• Instructions for the task: Please return the lines of the entries below verbatim, beginning at the line that contains "Dec [311, 574]" and stopping after the line that contains "at (513, 198).".

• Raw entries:
* START *

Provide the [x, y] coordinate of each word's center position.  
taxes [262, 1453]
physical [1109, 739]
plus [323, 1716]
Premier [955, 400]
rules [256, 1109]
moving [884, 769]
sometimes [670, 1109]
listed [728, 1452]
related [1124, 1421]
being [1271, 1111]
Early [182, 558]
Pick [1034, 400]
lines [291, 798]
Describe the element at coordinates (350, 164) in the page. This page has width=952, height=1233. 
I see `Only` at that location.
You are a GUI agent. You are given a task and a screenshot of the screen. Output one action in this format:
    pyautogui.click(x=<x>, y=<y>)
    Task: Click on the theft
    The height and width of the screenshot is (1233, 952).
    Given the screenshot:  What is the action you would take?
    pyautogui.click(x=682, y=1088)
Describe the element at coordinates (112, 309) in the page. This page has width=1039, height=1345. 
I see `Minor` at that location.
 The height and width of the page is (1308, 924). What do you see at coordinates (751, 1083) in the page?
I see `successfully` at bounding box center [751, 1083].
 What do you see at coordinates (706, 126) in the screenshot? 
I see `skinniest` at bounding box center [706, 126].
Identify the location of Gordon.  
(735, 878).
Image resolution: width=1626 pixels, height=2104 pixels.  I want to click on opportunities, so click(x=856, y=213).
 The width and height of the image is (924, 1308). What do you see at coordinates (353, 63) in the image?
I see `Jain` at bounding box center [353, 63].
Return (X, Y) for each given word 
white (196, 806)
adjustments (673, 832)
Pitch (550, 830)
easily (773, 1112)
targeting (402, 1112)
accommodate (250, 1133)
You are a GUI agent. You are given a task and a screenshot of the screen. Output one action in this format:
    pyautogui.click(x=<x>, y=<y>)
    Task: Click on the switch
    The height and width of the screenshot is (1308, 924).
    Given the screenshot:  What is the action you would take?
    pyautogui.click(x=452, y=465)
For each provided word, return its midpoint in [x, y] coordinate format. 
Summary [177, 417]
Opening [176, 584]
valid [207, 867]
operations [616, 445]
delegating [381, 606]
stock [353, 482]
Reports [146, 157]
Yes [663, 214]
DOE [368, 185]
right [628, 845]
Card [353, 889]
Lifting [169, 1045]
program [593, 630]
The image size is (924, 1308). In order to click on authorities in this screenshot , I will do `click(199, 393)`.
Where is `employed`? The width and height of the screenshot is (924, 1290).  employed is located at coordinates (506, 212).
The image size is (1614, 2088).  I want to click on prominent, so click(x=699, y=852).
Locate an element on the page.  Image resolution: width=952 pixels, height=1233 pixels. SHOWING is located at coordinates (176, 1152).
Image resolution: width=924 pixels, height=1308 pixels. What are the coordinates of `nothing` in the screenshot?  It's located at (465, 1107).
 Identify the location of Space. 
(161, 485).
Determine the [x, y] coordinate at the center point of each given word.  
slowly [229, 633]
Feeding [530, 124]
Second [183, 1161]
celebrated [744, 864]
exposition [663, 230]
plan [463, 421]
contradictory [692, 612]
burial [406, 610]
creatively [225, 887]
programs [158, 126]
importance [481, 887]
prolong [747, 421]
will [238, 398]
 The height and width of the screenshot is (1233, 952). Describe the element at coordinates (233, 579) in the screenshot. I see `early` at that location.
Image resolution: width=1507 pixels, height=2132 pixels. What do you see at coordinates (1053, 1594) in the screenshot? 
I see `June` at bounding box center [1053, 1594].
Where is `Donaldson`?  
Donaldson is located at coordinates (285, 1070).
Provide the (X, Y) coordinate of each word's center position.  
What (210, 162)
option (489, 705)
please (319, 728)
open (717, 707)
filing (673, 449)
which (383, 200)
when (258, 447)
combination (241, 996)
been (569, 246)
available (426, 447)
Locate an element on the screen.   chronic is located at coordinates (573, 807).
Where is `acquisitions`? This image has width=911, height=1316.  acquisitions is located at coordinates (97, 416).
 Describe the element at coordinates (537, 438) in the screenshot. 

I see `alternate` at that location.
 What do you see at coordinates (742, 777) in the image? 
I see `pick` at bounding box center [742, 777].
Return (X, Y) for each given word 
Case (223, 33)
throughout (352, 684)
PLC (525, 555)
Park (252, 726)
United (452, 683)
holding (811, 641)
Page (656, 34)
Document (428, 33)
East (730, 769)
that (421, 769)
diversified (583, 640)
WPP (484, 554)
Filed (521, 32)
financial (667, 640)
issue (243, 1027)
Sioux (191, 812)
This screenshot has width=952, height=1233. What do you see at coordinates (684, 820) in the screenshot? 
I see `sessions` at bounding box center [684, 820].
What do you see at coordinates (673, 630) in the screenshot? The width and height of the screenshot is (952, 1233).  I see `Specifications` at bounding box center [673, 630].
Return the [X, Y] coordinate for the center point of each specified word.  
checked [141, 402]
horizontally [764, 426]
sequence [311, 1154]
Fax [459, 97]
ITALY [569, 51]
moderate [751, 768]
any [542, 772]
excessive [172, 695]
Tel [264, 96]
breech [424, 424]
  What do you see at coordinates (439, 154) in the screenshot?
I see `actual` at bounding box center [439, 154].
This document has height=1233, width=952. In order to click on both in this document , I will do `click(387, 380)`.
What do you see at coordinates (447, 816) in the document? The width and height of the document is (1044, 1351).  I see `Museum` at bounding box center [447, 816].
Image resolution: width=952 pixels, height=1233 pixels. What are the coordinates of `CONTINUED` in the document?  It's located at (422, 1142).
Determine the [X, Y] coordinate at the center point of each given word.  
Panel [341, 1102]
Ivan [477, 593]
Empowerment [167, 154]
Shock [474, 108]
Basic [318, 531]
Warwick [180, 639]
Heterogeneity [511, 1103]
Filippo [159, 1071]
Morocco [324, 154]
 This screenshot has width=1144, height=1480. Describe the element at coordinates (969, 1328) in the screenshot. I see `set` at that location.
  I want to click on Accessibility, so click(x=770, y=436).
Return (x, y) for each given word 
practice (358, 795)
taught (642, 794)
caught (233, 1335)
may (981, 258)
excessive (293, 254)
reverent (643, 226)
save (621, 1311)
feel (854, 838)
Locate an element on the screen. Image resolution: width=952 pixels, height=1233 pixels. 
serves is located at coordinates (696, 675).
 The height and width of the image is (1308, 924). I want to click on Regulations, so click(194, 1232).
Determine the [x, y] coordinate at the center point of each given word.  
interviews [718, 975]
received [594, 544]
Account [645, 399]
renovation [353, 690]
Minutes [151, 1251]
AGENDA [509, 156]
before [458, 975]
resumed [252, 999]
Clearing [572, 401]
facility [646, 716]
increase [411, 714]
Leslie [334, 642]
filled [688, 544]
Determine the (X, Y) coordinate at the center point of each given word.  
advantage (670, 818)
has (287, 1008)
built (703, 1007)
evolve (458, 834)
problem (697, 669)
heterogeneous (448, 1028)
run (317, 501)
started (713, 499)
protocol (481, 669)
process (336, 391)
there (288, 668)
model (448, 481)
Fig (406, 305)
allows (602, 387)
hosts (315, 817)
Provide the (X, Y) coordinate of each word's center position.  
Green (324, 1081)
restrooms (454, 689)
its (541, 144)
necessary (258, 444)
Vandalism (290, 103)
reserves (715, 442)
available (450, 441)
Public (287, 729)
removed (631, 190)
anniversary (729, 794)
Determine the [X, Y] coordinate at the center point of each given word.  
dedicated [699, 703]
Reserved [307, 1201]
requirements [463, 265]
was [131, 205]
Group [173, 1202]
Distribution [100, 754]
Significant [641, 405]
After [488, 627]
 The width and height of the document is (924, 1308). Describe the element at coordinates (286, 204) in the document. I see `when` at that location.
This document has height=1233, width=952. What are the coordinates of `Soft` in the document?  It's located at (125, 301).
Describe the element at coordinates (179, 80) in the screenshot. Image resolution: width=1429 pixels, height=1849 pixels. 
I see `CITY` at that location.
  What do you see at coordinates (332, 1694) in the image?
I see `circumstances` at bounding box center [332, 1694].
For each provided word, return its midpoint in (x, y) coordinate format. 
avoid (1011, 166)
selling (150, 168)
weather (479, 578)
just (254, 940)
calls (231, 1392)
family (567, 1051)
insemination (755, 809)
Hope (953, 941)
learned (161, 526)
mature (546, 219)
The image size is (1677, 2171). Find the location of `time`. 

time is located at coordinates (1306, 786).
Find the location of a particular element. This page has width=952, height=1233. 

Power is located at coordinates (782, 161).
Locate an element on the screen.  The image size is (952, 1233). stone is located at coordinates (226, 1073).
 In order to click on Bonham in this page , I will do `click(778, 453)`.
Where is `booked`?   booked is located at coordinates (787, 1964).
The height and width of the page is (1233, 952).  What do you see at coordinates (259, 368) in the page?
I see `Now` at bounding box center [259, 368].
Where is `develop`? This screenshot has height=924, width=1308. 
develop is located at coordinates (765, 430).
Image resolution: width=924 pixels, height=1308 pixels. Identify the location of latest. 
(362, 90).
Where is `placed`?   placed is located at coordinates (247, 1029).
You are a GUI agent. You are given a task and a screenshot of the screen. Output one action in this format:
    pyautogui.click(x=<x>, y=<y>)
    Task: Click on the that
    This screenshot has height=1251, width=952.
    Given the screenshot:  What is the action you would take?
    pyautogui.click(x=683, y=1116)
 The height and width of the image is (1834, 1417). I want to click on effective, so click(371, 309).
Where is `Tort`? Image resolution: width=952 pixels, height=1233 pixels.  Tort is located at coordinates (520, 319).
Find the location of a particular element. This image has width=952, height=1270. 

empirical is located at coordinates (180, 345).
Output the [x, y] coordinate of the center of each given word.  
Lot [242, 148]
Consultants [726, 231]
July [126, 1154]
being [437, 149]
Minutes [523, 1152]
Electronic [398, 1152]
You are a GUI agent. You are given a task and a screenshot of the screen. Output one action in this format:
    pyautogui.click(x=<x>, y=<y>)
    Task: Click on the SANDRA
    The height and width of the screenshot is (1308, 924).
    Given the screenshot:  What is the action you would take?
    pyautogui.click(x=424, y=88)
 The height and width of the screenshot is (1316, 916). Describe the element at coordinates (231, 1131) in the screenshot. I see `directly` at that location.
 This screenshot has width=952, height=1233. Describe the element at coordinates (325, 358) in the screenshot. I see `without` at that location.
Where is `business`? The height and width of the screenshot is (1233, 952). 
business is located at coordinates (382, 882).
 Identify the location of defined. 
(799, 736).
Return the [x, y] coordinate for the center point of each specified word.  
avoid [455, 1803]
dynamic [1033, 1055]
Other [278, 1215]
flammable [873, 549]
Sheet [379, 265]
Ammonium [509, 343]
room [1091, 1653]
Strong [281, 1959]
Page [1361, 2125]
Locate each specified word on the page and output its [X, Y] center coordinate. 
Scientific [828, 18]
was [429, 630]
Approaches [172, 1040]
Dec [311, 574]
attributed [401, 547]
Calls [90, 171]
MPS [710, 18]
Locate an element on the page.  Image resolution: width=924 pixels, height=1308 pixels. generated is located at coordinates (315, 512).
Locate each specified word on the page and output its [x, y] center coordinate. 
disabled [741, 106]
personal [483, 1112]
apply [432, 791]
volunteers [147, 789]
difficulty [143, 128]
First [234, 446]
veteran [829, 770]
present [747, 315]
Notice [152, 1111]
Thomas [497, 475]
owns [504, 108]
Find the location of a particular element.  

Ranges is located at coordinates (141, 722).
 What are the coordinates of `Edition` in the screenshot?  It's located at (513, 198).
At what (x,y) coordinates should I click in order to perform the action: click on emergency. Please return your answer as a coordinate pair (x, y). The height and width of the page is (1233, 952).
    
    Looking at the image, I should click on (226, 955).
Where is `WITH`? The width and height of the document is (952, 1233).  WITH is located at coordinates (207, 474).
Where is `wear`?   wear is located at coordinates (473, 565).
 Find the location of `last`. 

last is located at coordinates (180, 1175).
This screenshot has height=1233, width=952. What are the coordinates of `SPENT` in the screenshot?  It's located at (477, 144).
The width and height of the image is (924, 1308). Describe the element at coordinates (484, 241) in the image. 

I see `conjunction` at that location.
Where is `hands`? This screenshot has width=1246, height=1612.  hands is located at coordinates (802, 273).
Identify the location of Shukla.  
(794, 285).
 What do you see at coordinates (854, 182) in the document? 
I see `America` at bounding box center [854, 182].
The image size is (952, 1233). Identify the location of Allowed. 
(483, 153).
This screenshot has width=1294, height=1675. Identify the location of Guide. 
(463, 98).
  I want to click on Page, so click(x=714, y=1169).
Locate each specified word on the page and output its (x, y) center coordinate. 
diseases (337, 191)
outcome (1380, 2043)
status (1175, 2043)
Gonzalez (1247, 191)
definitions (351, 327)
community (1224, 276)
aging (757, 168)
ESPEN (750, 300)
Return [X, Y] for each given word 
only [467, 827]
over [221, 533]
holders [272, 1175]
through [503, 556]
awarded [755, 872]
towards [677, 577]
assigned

* END *

• Answer to the exercise:
Dec [311, 574]
attributed [401, 547]
Calls [90, 171]
MPS [710, 18]
Locate an element on the page.  Image resolution: width=924 pixels, height=1308 pixels. generated is located at coordinates (315, 512).
Locate each specified word on the page and output its [x, y] center coordinate. 
disabled [741, 106]
personal [483, 1112]
apply [432, 791]
volunteers [147, 789]
difficulty [143, 128]
First [234, 446]
veteran [829, 770]
present [747, 315]
Notice [152, 1111]
Thomas [497, 475]
owns [504, 108]
Find the location of a particular element.  

Ranges is located at coordinates (141, 722).
 What are the coordinates of `Edition` in the screenshot?  It's located at (513, 198).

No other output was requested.